Stored items:
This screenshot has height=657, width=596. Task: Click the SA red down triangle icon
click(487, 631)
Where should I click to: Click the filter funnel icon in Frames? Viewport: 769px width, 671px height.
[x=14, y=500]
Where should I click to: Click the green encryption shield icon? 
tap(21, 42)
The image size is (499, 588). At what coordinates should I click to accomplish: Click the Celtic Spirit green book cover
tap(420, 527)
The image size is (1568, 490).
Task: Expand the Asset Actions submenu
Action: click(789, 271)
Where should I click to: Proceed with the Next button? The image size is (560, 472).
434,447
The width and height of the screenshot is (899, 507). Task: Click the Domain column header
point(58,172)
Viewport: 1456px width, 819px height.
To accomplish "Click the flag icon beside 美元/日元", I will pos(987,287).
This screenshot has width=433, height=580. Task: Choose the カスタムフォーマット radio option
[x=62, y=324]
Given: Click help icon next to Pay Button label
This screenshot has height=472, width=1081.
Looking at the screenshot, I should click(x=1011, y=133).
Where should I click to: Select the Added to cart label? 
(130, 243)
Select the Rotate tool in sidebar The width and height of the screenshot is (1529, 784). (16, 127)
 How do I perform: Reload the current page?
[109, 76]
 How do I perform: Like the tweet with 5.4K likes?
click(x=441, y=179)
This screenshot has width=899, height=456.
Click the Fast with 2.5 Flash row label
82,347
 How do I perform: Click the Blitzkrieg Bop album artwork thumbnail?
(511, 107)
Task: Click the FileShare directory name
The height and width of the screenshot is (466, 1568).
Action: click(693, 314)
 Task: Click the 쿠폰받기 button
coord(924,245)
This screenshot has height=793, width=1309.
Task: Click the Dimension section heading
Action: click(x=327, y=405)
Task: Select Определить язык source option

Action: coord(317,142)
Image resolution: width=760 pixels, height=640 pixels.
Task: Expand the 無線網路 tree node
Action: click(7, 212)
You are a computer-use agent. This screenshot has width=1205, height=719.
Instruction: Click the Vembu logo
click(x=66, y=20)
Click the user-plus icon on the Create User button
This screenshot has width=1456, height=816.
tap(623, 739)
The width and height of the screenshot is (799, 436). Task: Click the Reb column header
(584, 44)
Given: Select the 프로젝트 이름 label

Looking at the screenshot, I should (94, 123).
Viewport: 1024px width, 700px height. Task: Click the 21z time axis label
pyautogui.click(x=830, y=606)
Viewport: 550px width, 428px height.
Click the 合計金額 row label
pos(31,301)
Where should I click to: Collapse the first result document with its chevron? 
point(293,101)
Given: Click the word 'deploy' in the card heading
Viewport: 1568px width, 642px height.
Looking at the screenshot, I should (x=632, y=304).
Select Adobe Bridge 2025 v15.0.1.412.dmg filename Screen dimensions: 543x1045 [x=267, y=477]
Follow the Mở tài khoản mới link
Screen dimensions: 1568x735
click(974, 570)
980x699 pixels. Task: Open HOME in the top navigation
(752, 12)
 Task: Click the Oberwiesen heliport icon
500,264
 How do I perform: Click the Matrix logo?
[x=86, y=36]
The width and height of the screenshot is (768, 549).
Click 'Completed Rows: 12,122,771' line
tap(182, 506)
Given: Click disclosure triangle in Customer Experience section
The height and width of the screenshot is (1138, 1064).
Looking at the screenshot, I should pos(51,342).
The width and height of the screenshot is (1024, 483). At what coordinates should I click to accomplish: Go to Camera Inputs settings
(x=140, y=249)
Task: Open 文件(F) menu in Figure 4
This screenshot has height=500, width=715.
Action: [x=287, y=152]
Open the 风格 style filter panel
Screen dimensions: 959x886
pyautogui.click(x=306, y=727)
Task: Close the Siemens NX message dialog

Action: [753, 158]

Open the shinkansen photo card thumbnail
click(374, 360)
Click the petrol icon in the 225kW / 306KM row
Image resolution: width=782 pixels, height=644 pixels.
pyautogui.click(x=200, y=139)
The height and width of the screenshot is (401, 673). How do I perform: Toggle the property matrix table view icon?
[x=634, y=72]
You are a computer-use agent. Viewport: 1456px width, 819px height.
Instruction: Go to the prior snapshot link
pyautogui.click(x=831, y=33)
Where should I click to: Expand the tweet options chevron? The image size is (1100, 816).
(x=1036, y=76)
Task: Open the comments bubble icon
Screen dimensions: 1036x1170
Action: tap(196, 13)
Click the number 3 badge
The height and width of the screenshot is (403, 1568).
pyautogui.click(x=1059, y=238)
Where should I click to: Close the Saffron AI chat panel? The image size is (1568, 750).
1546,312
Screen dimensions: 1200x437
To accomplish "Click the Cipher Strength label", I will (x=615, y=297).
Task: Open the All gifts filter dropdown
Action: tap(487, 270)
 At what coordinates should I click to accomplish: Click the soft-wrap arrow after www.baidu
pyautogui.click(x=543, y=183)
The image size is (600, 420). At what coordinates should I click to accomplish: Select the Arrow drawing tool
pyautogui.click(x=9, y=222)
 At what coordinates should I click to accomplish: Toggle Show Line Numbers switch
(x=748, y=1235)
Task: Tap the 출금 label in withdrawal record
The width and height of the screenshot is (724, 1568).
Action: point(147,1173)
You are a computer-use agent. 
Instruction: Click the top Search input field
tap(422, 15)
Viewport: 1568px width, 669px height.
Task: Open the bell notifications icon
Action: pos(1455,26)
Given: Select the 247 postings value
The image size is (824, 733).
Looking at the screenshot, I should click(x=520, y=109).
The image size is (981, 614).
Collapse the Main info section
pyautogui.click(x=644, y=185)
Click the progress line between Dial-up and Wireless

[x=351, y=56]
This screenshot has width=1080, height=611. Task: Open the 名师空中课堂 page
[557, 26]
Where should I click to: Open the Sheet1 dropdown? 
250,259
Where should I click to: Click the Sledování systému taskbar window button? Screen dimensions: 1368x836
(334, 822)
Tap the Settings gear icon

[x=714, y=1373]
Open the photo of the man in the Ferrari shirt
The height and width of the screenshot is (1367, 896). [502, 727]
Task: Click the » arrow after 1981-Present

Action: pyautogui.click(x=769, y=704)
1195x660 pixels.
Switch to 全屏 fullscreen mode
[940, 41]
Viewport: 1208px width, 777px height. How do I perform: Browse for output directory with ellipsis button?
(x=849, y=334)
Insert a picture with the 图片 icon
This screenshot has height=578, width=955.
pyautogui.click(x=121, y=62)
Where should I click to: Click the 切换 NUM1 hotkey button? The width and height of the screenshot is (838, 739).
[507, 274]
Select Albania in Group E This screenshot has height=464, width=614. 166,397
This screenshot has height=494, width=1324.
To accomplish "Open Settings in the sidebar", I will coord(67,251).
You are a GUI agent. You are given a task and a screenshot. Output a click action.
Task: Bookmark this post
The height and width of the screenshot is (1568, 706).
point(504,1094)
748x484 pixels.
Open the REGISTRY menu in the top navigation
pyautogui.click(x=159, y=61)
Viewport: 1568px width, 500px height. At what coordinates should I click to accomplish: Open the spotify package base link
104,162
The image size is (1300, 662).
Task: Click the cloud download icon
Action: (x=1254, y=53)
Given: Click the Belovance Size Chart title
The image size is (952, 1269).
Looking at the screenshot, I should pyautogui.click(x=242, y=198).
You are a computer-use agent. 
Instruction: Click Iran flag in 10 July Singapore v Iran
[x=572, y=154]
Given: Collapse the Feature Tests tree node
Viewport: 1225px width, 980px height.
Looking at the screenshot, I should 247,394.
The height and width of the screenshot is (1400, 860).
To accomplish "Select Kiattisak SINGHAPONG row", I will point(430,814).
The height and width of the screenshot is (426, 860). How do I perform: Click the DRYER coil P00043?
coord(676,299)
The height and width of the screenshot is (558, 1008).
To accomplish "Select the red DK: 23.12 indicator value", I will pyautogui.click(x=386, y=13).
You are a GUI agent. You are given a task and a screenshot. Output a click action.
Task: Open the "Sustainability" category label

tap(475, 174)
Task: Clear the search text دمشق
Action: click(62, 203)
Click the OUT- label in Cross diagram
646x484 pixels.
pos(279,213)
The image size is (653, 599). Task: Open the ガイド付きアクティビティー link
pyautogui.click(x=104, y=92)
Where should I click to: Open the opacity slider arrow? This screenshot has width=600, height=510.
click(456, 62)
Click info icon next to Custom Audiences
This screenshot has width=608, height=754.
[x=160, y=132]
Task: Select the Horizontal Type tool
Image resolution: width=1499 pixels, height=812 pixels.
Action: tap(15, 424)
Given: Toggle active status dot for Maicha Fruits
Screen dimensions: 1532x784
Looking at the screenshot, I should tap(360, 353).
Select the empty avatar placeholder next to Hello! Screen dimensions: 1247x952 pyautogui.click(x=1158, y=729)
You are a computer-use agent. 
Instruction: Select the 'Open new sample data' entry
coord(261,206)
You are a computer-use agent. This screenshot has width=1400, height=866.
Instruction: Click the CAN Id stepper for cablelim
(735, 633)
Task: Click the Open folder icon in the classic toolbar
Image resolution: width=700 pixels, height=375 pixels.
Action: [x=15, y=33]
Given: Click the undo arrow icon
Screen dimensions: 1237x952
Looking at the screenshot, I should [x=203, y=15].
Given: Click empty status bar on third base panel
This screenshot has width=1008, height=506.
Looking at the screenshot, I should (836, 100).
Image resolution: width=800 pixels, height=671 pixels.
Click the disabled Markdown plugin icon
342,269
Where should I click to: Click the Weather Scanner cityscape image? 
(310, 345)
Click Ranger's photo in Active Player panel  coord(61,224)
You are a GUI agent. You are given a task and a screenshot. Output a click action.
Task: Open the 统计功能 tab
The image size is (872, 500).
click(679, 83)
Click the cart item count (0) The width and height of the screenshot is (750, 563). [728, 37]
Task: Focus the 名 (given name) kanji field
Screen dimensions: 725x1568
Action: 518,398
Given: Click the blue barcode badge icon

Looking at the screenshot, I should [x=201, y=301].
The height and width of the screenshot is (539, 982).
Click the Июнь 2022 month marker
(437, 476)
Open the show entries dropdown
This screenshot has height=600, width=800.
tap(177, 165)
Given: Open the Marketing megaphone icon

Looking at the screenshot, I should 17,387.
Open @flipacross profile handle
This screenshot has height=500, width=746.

• [Task objective]: Repeat exactly the lines of the records from the one containing "Open the show entries dropdown" to the last, and include no line outside that stretch.

• [Result of the exercise]:
Open the show entries dropdown
This screenshot has height=600, width=800.
tap(177, 165)
Given: Open the Marketing megaphone icon

Looking at the screenshot, I should 17,387.
Open @flipacross profile handle
This screenshot has height=500, width=746.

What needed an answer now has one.